DATA FOR THIS TASK |
↓

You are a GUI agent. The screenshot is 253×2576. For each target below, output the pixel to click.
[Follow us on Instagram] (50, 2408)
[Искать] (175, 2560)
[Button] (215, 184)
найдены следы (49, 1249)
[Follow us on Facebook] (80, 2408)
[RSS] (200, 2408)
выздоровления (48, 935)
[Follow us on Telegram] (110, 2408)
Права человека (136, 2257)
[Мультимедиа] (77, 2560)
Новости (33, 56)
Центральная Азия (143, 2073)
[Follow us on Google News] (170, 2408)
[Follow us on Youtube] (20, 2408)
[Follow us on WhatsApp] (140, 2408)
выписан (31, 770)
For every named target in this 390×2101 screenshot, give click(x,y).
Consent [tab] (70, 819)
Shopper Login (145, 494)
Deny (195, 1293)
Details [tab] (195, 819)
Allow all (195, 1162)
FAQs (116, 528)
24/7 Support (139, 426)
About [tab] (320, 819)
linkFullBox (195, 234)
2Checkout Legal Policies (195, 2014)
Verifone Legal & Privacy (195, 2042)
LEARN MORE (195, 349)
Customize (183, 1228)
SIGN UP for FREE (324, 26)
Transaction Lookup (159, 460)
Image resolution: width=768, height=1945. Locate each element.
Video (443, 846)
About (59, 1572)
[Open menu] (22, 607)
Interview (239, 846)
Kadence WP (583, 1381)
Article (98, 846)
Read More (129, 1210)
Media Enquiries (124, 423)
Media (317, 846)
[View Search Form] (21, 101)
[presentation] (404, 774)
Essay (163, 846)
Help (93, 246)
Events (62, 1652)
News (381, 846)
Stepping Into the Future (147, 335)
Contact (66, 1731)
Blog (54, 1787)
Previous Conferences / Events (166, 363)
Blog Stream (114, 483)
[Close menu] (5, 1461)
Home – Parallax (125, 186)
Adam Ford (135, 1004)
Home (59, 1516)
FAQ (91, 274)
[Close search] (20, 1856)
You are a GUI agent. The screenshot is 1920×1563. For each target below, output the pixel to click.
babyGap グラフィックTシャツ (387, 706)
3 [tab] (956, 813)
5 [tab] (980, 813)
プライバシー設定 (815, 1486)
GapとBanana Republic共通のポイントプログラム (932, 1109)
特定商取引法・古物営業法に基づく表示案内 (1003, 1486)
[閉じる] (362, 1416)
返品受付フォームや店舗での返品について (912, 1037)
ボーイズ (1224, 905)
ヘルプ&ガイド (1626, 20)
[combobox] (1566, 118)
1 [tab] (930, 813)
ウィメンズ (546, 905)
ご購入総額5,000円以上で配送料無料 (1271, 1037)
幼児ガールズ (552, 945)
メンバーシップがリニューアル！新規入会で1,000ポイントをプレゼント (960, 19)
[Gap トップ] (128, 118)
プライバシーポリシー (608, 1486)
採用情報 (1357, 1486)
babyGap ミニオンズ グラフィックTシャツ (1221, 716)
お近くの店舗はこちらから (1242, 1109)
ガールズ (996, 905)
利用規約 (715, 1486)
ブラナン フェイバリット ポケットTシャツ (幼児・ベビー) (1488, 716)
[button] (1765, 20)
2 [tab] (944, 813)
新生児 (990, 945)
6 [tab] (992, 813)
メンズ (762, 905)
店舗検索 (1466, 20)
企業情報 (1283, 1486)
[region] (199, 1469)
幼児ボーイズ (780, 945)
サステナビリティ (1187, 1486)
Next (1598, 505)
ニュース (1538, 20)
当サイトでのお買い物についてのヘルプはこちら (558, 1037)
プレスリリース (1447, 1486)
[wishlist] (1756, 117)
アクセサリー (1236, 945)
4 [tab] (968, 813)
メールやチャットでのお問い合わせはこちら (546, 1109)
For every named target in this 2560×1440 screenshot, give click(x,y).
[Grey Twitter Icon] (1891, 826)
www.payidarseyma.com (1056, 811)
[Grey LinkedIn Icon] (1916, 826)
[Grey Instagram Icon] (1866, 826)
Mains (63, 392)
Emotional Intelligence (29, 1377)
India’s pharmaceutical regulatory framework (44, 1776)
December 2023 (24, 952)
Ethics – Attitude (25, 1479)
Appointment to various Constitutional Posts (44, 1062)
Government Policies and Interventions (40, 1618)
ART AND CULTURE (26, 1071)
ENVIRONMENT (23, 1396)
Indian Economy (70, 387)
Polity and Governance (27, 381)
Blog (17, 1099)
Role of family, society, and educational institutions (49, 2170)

↑

ABOUT THIS EXERCISE | The lines of the records that contain the string "Legal" should be located and copied.

EXERCISE OUTPUT |
2Checkout Legal Policies (195, 2014)
Verifone Legal & Privacy (195, 2042)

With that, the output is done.